I slept for about an hour, woke up, and couldn’t go back to sleep. I have to start working around 5:30. So I guess I kinda gave up on sleeping. I started going through tv channels, listened to some songs I liked, read a bit. Sometimes I hate that I can’t at least have a little insomniac time without waking up the whole house. I was listening to music with headphones on and just a little lamp, and still, the dog woke up, the bird thought it was morning, and had my dad passing by wondering why I wouldn’t go back to sleep when I’ve been so busy and so tired. I just told him I’m not really tired.
I’ve been thinking that many of the negative feelings I get are initially the same than those of the average person. Except that my reaction to those feelings is different. When I have a problem with a person or a situation, I rarely react with anger, but instead I try to rationalize what happened, and try to be understanding. I try TOO HARD when really, the process of being understanding is not a voluntary process. Either you’re comfortable with a situation or not, and when you avoid releasing your anger with the fear of being unfair, that anger is going somewhere, it’s going to grow, and it’s going to attack you.
This is how I interact with people: I have no faith on people, I have no trust on them. When something bad happens, I’m the only one responsible. I have no right to expect something from another person because I don’t trust them.
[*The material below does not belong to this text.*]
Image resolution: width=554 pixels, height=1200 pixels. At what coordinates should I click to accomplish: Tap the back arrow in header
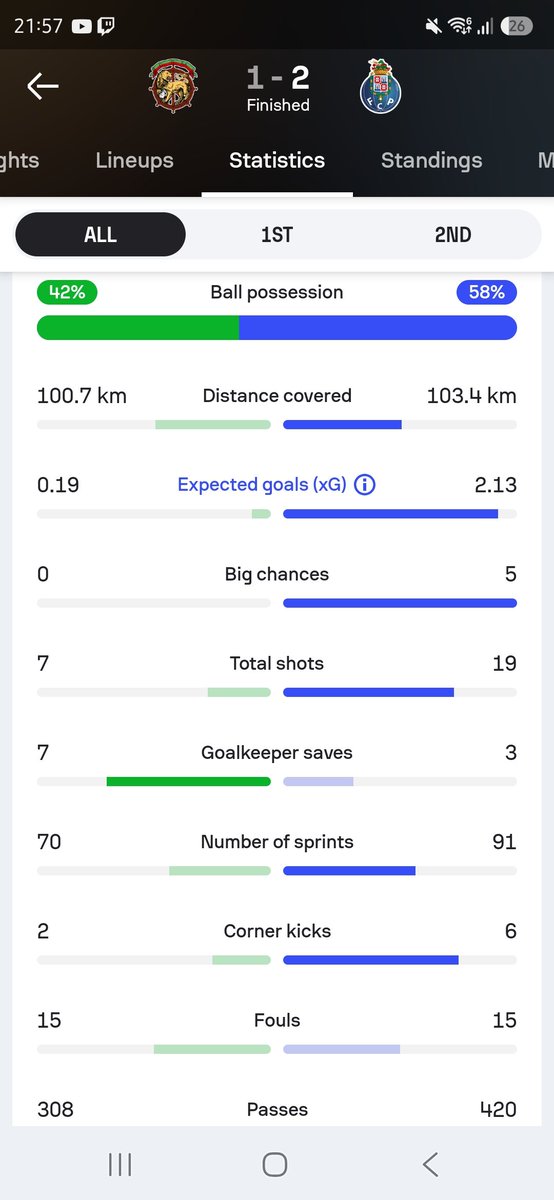(x=42, y=87)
I carry the weight of the world in my shoulders.
Is it because I think I’m such a little unworthy creature, that I don’t have the right to expect things from anyone? Or is it because I believe I’m so much better than everyone that I think “it’s not the fault of those poor humans, they aren’t smart enough, and shouldn’t be blamed from the bad things they do to me”. Maybe it’s a combination of both. It’s funny how high and low self esteem can blend in such a way. Either way, that system is going against myself.
To give the abstract thoughts some shape, I will refer to the time when I let people know about my depression. It has happened with everyone; friends, acquittances, online pals. They all went away. Did I feel anger? Never. When this happened I felt sad and disappointed with the world. I sadly understood how it must feel to have a friend with a mind so messed up like mine. I understood how uncomfortable, boring and sad it would be for them, and I didn’t even for a second claimed anything for myself. I patted their backs and said in my mind “Wow, poor you, I understand you. You’re right to leave me. Run away from me as fast as you can.”
Rejected because I deserve it. Not worthy enough to make up for the bad things. Rejected also because they are just little humans that shouldn’t be forced to understand because their minds are too little to do so. I even exposed these kind of “understanding” thoughts in earlier entries. When I started analyzing how other people react to similar situations, I realized most react with anger towards the people who ran away, not themselves. They claim for understanding, they find it unfair that their loved ones abandoned them, they call them IGNORANT, with a passion.
Why do I take their side, and not my side?
Even if it’s unfair, it’s for the sake of my sanity, so why not. Either way they’re not coming back, why to be so careful?
I won’t go haunt my old so called friends to tell them how I feel now, but why not do it here, if it’s my own blog. It’s my place to vent. And for new situations, I will try more anger and less understanding. I’m just a little human too. I’m not perfect. It is no longer a priority not to be unfair with the other little humans. They can deal with it, and they can fight back, and they can keep running, but at least after hearing my point of view, and after proving by their attitude that they are the unworthy ones.